--- Reading text ---

Africa is on the crest of a global commodities boom. Mozambique and Tanzania are emerging as major exporters of natural gas; Guinea and Sierra Leone have iron ore; while in the Democratic Republic of the Congo, cobalt mining is booming. Strong demand will drive another decade of high prices for Africa's natural resources. Foreign investment is on the rise. But so too are avarice and corruption, on such a scale that instead of enjoying significant investment in healthcare, education and agriculture, Africa is again being plundered.

That is the view of the annual Africa Progress Report, published last week, produced by a panel of luminaries led by the former UN secretary-general Kofi Annan. Large-scale tax avoidance and evasion, financial transfers, offshore registered companies and secret mining deals cost Africa £25bn a year, twice as much as it receives in aid. "These are global problems that demand multilateral solutions," Annan said last week.

The G7 leaders' meeting in Britain yesterday voiced their determination to combat tax avoidance. David Cameron has made tax and transparency key subjects for next month's G8 meeting at Lough Erne, Northern Ireland. George Osborne yesterday emphasised how central the issue is to government strategy and, as we report, will pursue his tax-reforming strategy at a meeting of EU finance ministers later this week. This is admirable, but a glimpse at the Africa Progress Report shows how much work there is to do. And not just in tightening up international legislation, but also in effecting a cultural change in the way the leading firms conduct their business.

---

• **What is asked**:
1: Please answer these questions about the Africa text, one line each:
(a) In which country is cobalt mining booming?
(b) How much a year do tax avoidance, secret mining deals and similar practices cost Africa, according to the report?
(c) Where will next month's G8 meeting take place?
2: Write a continuation of the Africa text, beginning right after its final sentence.

--- Dataset extract ---

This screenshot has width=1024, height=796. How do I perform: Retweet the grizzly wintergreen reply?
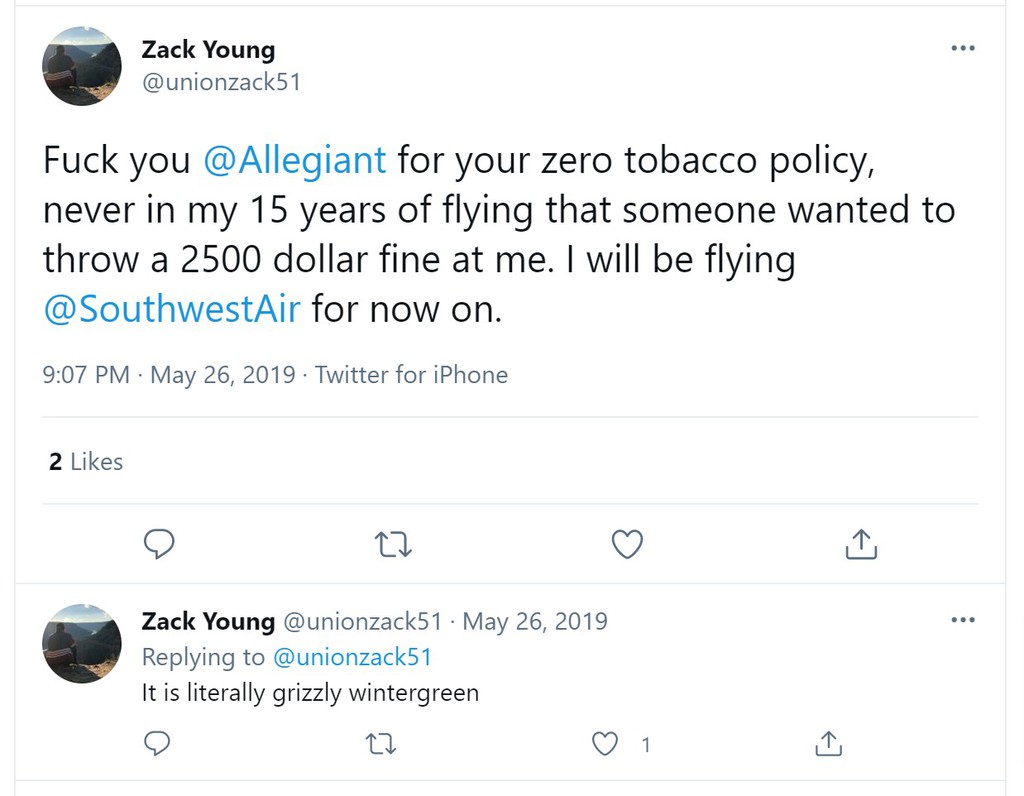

---

• **Task responses**:
1:
(a) The Democratic Republic of the Congo.
(b) £25bn a year, twice as much as Africa receives in aid.
(c) At Lough Erne, Northern Ireland.

2:
The scale of greed, the absence of conscience and the stupidity of not investing in the creation of stable future markets in Africa are laid bare in the report. Take the example of the Eurasian Natural Resources Corporation (ENRC) in the Democratic Republic of Congo (DRC). The FTSE 100 mining company is heavily criticised for "opaque concession trading". Five mining stakes bought by the company in 2010-2012 were state assets allegedly sold at far less than their true value. The cost in lost revenues to the DRC is calculated at $1.3bn – equivalent to its health and education budgets combined. Multiple offshore vehicles were deployed to conceal the secretive deals, precisely the sort of lack of transparency that the G8 is committed to tackling.

The Annan report also highlights how, in the four years to 2009, half-a-million copper mine workers in Zambia paid a higher rate of tax than the major multinational mining firms that were harvesting billions of dollars in profits. How can this be right? And why has such behaviour become acceptable?

The examples are everywhere. In 2011, Google paid just £6m in corporation tax on revenues of £2.5bn in the UK. Its chairman rightly said that they "comply with the law". The problem is that our law has not found a way of adequately taxing companies such as Google. In the meantime, such firms use every conceivable mechanism to avoid paying tax. They then offer a risible justification, such as Schmidt did when he said that Google employs 2,000 people in Britain.

Not good enough. Google employs people – try making money without doing that — and makes billions in the process, but puts practically nothing back into the country from which it harvests £2.5bn annually. Nothing to help finance the education of the next 2,000 employees from this country. Nothing to help maintain the physical infrastructure of a country where it does business. Nothing to help subsidise the cultural riches that make this country an attractive place to live and work. Nothing to help pay for the judicial, legal and police institutions that make the country a safe and civil place to do business.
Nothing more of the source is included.